If the developers are simulating the end user experience in their testing,
then why do they need a LAN at all?  All you need to do is have one machine
not connected to your corporate LAN and have a DSL line set up as if it were
a home user, using the DSL isp etc.  Assuming this is a thin client test,
then no software exchange probably needs to take place.  Perhaps do not even
put a network card in this pc and only use the USB capability of most modern
dsl or cable modems.

--Nathan
  

-----Original Message-----
From: Louis Erickson [mailto:LErickson () ariba com] 
Sent: Monday, October 14, 2002 11:03 AM
To: 'Rapaille Max'; Chris Hylen
Cc: security-basics () securityfocus com
Subject: RE: Allow second Internet connection into Office Space?


One thing which no one has mentioned yet is a variant of this.

Instead of making a connection to the LAN, get the developers removable
media.  2G ORB drives are reasonably affordable and let you move a big chunk
of data back and forth.  They can use their development machines to set up
what they want to test on the removable disk, then stick it in the other
machine for testing.

Make sure all machines involved have good virus protection.  Perhaps
different versions for the internal LAN and the Internet visible one.

Lou Erickson
IT Tools Developer,
Ariba, Inc.

> -----Original Message-----
> From: Rapaille Max [mailto:Max.Rapaille () nbb be]
> Sent: Thursday, October 10, 2002 11:32 PM
> To: Chris Hylen; security-basics () securityfocus com
> Subject: RE: Allow second Internet connection into Office Space?
>
>
> Hi,
>
> You could create a little separate LAN for them  : 
>
> DSL Router --- Firewall (Linux based, on a recup PC) --- TEST LAN 
>
> If the goal is to test the end-user experience, they will 
> probably ask for different OS..  So Why not think about 
> making a little private LAN with Linux, Windows,(Dual 
> Boot/VMWare??).  Just imagine..  I had this kind of 
> requirement for a Web developping Company, and this is what 
> we did.  We knew that the developpers were  not specially 
> Security-Minded, and the Boss was paranoid...
>
> At a first stage, there was NO connection at all with the 
> production LAN, which is the safest solution ..  But as they 
> needed to exchange some file , we connected both LAN via a 
> Firewall, allowing ONLY FTP traffic from Production LAN to 
> Test LAN, using a FTP proxy and a Virus Checking (Trend Micro 
> Viruswall..)=
> So DEV team can work as usual on the Prod LAN,.  want they to 
> test their finding?  Just moving to an other keyboard... 
> without jeopardysing the prod LAN Security... 
>
> Hope this help..
> Should you need more details about the config, just drop me a 
> mail Off list @ info () emmera be
>
> Regards,
>
>
> MAx
>
> -----Original Message-----
> From: Chris Hylen [mailto:chris.hylen () unigard com] 
> Sent: mercredi 9 octobre 2002 17:32
> To: security-basics () securityfocus com
> Cc: CISSP_PNW () yahoogroups com
> Subject: Allow second Internet connection into Office Space?
>
>
> Security Pro's:
>
>       A group of my programmers want to have a DSL connection 
> put in their testing area so they can simulate end user 
> experience across the Internet.

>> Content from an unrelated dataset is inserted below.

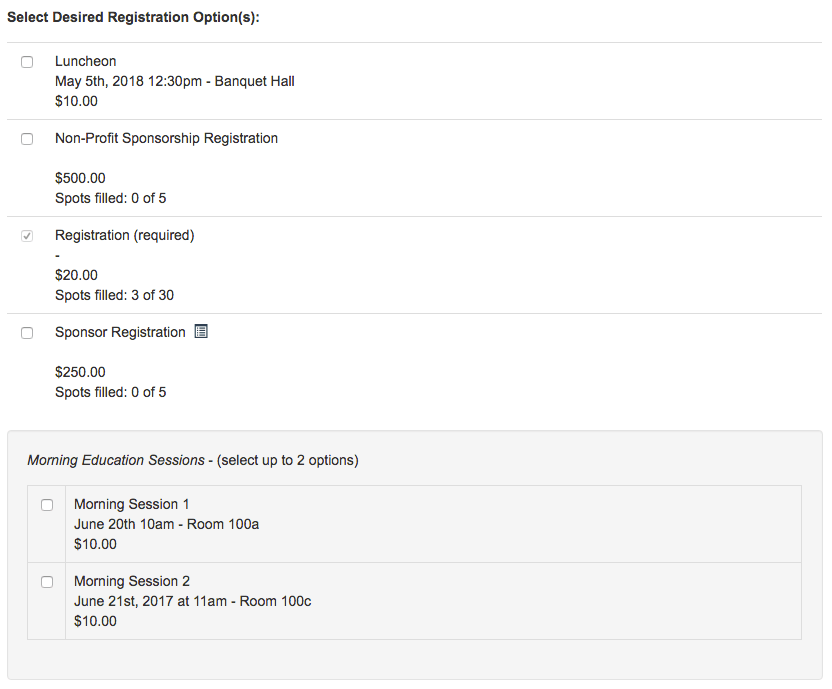Tick the Luncheon checkbox
The height and width of the screenshot is (689, 832).
(27, 62)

I have concerns with this and 
> am curious if anyone else has found a good solution to 
> provision their business requirement without putting the 
> network at risk.
>
>       I know I haven't gone in to enough detail for an EXACT 
> solution but in general if anyone has any "tips" I'd 
> appreciate it. Thanks!
>
> Chris Hylen
> Data Security